AutoGLM Phone Agent Skill
This skill lets Codex drive an Android device through the AutoGLM Phone Agent SDK: tap, type, swipe, scroll, launch apps, take screenshots, and read UI text. It is aimed at automation tasks such as end-to-end testing, data collection, or reproducing user journeys.
Prerequisites
- An Android device or emulator with developer mode and USB debugging enabled.
adb available in the path and the device showing up in adb devices.- AutoGLM Phone Agent SDK installed (see upstream docs: https://github.com/zai-org/Open-AutoGLM).
- A running Phone Agent backend (start the agent service provided by the SDK before using the skill).
Setup
1) Connect the device and verify connectivity: adb devices should list at least one device as device.
2) Follow the SDK guide to start the Phone Agent service (typically binds to a host/port on your machine). Note the service URL.
3) Expose the service URL to the agent runtime, for example by setting PHONE_AGENT_ENDPOINT=http://127.0.0.1:5000 (adapt to your actual host/port).
4) Grant the device the needed permissions (overlay/accessibility) when prompted by the SDK so that taps and text entry succeed.
How to Use
- Describe high-level goals; the agent decomposes them into UI steps.
- Include app names or on-screen text to anchor actions (e.g., "open Settings, search for 'Wi‑Fi', toggle it off").
- Ask for confirmation screenshots when changes are risky.
Example prompts the skill handles well:
- "Open the Play Store, search for 'Signal', and share the first result link back."
- "In the Twitter app, open settings → Privacy and turn off location precision, then send me a screenshot of the toggle state."
- "Launch our test app, log in with the provided test account, and capture the purchase confirmation screen."
Outputs
- Action logs (tap/swipe/type), screenshots, and structured observations returned by the SDK.
- Errors from the backend are surfaced directly so you can troubleshoot quickly.
Troubleshooting
- If commands hang, confirm the Phone Agent service is reachable at
PHONE_AGENT_ENDPOINT and that the port is not firewalled. - If taps land in the wrong place, recalibrate the device resolution in the SDK or restart the accessibility service.
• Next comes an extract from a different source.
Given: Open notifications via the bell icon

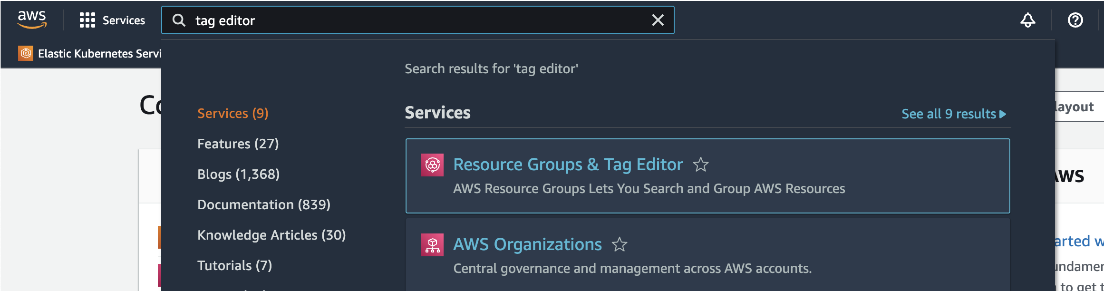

- If no device is detected, reconnect USB, ensure
adb has permission, and rerun adb devices.
Safety and Limits
- The skill executes real UI actions—use only on test devices or accounts when possible.
- Avoid tasks that require biometric auth; the SDK cannot bypass hardware prompts.
- Network-dependent steps may vary by region or app version; provide explicit fallbacks when reliability matters.
Changelog
- 1.0.0: Initial publication with setup, usage guidance, and troubleshooting notes for the AutoGLM Phone Agent.